Problem details
Would you reproduce exactly the lines below from the one holding "This screenshot has height=690, width=920." through the one holding "Viewport: 1472px width, 1217px height.", inclusive, and no others?

Segment Start: Information provided

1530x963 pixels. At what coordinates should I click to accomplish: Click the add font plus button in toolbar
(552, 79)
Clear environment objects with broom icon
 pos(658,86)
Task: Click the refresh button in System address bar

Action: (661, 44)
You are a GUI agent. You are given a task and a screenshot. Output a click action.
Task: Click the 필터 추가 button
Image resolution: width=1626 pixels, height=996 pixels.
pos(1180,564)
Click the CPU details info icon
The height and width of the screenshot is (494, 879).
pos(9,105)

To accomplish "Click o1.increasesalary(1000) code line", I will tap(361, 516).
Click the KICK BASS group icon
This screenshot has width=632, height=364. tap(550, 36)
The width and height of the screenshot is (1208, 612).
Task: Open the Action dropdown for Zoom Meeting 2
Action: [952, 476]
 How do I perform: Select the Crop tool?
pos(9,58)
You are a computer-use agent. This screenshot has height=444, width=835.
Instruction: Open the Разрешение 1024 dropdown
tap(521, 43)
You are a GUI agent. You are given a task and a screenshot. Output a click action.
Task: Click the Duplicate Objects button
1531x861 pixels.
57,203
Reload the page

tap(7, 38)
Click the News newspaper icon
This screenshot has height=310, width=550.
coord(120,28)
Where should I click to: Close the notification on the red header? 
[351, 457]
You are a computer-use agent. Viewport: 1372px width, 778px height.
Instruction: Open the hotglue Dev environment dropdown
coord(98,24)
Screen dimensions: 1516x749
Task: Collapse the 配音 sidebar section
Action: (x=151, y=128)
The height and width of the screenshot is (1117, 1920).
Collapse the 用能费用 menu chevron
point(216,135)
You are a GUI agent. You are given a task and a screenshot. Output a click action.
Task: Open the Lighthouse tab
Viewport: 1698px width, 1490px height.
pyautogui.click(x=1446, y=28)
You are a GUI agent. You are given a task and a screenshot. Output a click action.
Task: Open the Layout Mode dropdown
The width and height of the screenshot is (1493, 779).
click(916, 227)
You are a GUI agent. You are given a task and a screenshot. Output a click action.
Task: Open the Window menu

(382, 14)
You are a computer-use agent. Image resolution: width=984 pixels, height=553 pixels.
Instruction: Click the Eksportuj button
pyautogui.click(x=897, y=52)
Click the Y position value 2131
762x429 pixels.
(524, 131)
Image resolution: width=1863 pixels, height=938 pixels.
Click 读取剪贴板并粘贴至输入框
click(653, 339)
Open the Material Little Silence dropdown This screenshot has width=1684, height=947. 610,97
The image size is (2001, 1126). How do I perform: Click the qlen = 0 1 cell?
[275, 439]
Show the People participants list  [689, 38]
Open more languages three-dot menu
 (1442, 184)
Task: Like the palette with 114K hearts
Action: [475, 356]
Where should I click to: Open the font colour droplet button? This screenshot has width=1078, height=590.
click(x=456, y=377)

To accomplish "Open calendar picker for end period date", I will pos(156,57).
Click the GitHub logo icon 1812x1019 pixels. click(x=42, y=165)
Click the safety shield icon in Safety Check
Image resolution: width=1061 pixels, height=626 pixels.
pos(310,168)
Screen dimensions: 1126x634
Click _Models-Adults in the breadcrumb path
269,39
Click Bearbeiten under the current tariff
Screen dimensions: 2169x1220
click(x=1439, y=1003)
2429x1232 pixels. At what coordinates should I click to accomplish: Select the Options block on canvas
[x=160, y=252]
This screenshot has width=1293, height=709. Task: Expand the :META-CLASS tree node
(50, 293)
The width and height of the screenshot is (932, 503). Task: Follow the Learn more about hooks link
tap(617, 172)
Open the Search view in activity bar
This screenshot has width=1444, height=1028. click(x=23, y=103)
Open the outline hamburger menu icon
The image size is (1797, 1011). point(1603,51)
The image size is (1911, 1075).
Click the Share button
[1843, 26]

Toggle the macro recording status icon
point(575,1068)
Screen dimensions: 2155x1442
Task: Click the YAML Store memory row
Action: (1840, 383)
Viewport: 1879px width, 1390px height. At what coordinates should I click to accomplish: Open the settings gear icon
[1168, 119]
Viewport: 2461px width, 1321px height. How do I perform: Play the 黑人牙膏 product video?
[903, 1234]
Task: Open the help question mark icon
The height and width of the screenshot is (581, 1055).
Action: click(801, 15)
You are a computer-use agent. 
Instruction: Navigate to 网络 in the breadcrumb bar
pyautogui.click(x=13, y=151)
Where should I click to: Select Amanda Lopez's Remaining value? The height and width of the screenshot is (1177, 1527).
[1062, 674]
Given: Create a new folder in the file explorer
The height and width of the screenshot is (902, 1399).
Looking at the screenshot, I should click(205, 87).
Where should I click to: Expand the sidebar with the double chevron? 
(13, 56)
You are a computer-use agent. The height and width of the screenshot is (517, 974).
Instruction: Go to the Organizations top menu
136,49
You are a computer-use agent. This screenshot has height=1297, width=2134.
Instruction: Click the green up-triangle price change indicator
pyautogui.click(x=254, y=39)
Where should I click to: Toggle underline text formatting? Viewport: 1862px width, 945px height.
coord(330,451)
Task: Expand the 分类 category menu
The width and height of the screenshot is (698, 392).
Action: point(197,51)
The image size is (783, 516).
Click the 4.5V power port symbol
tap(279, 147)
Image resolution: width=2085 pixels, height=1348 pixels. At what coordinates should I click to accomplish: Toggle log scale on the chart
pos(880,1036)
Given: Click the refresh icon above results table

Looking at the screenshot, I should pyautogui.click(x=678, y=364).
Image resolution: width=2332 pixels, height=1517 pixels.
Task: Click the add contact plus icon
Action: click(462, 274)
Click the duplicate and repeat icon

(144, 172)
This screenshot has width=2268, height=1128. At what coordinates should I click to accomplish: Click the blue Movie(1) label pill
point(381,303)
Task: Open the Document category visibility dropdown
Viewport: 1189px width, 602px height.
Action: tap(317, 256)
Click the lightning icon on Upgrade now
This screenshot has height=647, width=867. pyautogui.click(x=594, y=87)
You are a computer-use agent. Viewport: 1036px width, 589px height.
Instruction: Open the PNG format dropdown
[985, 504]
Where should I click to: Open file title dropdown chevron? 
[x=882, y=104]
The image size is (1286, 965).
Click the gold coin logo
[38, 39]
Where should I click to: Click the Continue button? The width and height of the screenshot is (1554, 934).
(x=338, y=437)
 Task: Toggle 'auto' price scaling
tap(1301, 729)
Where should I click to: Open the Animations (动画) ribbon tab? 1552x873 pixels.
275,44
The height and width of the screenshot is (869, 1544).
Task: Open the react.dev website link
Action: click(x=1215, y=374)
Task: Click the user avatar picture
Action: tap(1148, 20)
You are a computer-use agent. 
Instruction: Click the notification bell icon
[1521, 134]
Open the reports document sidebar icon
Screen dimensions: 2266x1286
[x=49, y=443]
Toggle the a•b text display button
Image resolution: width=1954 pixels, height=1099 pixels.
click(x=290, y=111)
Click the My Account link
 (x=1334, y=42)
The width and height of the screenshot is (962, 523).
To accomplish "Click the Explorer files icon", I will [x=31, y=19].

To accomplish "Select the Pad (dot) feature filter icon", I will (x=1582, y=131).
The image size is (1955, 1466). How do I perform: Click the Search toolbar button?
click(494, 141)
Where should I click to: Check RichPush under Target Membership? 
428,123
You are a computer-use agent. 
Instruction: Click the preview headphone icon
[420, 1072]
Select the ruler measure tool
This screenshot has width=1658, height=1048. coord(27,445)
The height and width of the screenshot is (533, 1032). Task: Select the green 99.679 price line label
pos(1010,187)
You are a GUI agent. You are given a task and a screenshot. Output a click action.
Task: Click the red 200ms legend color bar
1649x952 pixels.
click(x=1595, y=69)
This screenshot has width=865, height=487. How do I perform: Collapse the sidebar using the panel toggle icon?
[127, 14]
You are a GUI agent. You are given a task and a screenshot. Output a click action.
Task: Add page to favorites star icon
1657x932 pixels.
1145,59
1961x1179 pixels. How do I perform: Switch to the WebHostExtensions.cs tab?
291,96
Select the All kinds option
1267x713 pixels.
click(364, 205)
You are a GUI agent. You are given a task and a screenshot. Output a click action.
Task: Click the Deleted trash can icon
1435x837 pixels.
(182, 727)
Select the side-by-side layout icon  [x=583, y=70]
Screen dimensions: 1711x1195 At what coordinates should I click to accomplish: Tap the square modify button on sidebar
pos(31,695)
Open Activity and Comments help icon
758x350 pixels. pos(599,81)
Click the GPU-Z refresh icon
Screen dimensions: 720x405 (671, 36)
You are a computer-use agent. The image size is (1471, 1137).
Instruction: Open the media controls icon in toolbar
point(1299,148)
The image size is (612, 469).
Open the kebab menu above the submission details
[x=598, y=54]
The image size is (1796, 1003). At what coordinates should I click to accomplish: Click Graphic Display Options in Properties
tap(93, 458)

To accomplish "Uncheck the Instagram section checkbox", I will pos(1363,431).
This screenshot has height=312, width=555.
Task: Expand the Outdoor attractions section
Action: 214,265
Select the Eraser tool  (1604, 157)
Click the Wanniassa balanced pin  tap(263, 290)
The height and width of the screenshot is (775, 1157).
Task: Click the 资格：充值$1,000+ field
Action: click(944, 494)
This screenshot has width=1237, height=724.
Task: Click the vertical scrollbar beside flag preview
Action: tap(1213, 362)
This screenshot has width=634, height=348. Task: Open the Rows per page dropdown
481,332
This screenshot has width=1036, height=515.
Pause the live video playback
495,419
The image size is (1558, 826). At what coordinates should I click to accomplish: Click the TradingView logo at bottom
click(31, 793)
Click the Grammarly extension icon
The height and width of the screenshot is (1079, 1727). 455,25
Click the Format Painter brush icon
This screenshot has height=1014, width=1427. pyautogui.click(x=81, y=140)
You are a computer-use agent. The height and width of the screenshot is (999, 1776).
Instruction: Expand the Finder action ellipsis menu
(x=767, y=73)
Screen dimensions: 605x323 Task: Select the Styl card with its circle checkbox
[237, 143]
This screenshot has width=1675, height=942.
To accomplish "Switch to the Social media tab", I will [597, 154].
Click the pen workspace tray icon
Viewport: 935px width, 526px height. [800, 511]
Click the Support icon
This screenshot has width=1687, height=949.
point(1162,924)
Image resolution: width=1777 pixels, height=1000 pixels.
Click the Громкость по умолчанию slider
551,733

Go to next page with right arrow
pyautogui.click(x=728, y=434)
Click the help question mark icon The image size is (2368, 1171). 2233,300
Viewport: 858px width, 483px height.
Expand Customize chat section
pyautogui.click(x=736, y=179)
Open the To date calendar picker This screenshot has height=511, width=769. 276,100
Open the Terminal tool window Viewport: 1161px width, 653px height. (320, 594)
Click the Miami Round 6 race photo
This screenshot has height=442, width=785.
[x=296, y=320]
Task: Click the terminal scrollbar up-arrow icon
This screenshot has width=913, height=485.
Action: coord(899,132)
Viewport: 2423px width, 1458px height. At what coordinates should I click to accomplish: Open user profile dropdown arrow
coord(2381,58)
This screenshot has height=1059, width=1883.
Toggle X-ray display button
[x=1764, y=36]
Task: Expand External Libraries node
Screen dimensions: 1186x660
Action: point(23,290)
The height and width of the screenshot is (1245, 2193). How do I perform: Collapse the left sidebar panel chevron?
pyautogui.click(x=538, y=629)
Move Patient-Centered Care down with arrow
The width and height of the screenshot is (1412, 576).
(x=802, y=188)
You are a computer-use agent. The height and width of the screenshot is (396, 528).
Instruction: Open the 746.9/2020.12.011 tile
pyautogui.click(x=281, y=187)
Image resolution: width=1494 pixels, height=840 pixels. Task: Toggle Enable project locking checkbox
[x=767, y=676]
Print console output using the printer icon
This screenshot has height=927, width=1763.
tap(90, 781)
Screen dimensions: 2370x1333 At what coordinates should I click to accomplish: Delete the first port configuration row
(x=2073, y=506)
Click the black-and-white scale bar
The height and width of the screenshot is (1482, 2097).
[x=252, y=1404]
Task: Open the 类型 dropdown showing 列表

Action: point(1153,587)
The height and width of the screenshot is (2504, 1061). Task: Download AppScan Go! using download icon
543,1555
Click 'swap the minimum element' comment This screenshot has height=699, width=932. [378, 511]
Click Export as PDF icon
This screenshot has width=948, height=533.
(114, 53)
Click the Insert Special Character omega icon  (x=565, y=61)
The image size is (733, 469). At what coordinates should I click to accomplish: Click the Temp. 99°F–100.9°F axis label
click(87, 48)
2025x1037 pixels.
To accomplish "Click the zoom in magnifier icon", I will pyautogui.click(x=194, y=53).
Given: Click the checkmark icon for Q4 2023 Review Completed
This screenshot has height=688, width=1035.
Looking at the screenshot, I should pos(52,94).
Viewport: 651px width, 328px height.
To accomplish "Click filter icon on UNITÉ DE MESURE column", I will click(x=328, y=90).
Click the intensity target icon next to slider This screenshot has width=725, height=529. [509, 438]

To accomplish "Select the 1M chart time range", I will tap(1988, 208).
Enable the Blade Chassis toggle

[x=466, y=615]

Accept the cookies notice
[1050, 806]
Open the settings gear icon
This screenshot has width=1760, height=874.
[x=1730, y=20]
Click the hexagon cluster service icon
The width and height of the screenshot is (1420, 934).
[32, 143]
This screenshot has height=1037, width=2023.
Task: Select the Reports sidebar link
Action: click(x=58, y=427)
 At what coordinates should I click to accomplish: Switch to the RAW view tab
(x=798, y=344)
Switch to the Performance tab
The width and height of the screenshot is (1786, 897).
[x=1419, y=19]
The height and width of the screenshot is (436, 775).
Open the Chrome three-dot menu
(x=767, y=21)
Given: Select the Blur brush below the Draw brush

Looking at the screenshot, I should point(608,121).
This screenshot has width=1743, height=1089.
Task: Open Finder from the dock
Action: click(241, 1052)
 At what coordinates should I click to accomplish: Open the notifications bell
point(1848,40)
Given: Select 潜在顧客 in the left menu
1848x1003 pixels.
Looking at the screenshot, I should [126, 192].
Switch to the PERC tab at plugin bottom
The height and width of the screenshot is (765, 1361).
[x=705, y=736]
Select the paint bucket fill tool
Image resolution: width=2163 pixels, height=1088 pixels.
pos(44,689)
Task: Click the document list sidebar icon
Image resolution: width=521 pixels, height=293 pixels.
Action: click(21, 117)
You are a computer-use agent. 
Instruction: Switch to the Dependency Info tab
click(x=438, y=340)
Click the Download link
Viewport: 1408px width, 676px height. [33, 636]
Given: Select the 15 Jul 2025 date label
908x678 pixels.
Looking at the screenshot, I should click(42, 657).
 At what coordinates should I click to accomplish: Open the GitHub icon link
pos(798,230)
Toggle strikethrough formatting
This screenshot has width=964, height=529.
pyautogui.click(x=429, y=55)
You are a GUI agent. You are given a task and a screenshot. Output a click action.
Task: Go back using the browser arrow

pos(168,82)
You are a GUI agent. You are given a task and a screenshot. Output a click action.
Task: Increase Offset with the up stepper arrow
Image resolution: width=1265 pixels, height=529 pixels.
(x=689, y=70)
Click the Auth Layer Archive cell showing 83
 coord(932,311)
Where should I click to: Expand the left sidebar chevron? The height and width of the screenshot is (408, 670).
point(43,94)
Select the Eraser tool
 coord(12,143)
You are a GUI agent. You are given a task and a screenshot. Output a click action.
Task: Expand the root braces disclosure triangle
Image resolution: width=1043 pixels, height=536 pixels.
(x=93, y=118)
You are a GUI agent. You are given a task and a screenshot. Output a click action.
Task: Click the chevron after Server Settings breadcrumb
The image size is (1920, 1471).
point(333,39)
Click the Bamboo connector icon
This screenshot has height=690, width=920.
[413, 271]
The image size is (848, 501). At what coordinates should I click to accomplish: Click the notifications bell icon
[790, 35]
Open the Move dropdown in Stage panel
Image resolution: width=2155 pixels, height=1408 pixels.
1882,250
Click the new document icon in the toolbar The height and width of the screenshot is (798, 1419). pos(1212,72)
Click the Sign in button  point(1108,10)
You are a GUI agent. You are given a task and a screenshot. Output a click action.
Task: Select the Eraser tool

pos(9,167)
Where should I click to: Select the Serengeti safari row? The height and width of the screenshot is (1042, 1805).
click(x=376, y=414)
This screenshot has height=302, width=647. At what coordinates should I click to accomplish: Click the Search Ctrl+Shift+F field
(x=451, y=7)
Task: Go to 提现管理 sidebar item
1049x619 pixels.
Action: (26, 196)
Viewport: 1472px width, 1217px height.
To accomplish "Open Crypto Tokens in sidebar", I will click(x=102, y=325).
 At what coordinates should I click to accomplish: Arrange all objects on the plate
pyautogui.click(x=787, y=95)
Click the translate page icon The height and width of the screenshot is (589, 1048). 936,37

Segment End: Information provided

Worked solution
This screenshot has height=690, width=920.
[413, 271]
The image size is (848, 501). At what coordinates should I click to accomplish: Click the notifications bell icon
[790, 35]
Open the Move dropdown in Stage panel
Image resolution: width=2155 pixels, height=1408 pixels.
1882,250
Click the new document icon in the toolbar The height and width of the screenshot is (798, 1419). pos(1212,72)
Click the Sign in button  point(1108,10)
You are a GUI agent. You are given a task and a screenshot. Output a click action.
Task: Select the Eraser tool

pos(9,167)
Where should I click to: Select the Serengeti safari row? The height and width of the screenshot is (1042, 1805).
click(x=376, y=414)
This screenshot has height=302, width=647. At what coordinates should I click to accomplish: Click the Search Ctrl+Shift+F field
(x=451, y=7)
Task: Go to 提现管理 sidebar item
1049x619 pixels.
Action: (26, 196)
Viewport: 1472px width, 1217px height.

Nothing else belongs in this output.